Side亜藍 後編 5
俺達には他に道があったのだろうか。
俺は子供過ぎて、その先のことが咄嗟に思い浮かばなかった。
もし俺がここにずっと住むことができたなら、俺ははっきりと自分の気持ちを伝えようとしただろう。
感情のままに突っ走り、奈美が素直に俺を受け入れなかったとしても、開き直って何度でも俺は好きと言っていたことだろう。

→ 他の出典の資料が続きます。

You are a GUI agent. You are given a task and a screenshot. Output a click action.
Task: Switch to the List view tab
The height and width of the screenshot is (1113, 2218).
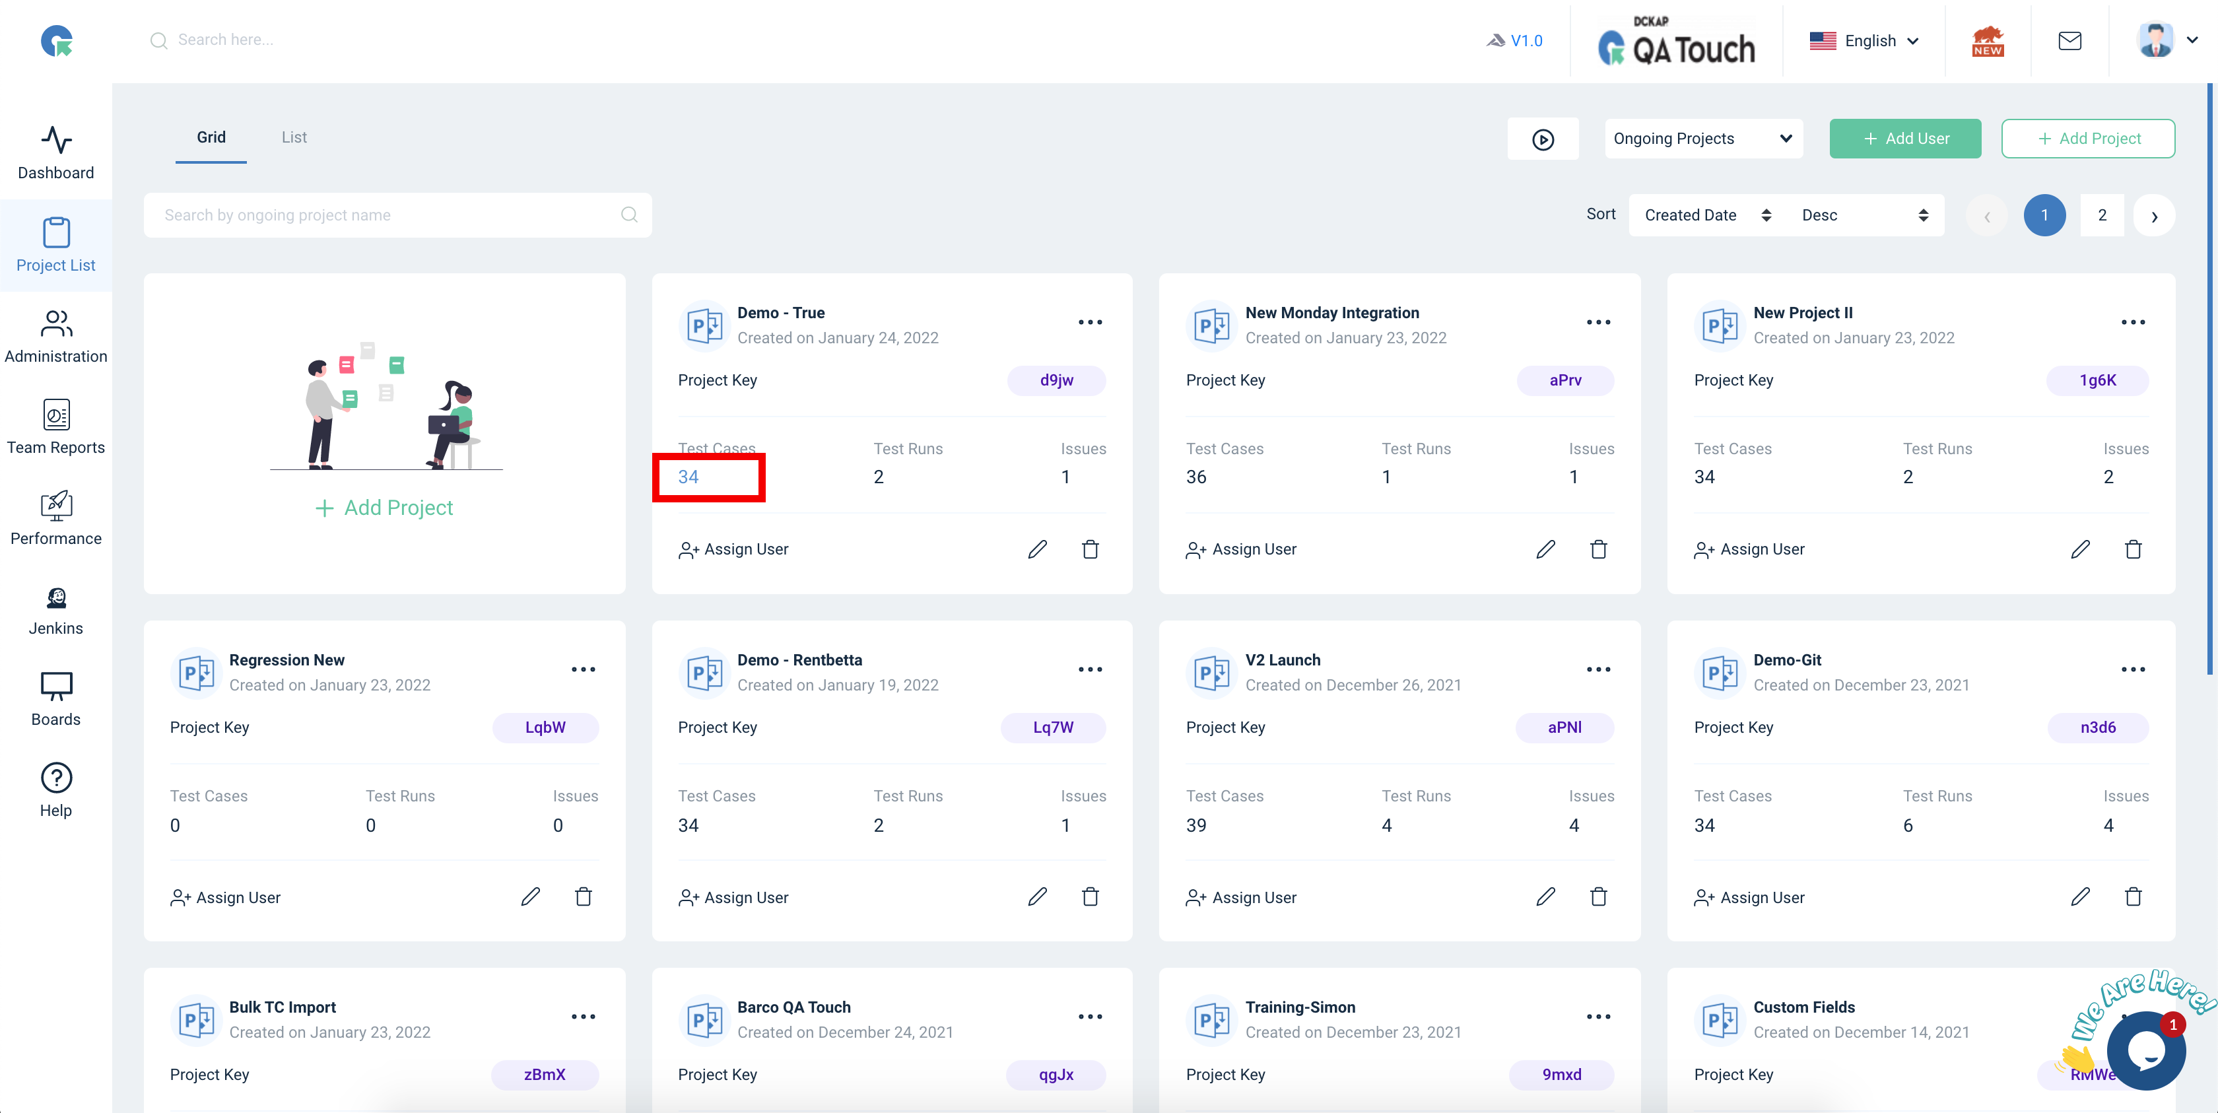(x=294, y=138)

もし俺が立派な大人だったら、文句なしに奈美の側に居ることを選んでいた。
仕事をバリバリにこなしてお金を稼ぎ、奈美が喜ぶものを愛の証としてプレゼントしていたことだろう。
だが、一番言いたい”もし”はこれに尽きる。
もし俺が普通の日本人なら、俺はこんなに悩むこともなかった。
俺はまだまだ世間のことを何も分かっていない。
いつも先へ進むことに躊躇して、何が待ってるか分からない未知のその先で傷つくことを恐れてしまう。
それは俺がまだ子供だからだと思う。
でもそうだからといって、その理由に甘んじているだけでいいのだろうか。
この先、年月が過ぎれば大人になるのは確実だ。
その時も今と同じように躊躇して先に進めなかったらどうするんだろう。
うじうじといつまでも煮え切らない俺の姿が簡単に想像できてしまうから怖い。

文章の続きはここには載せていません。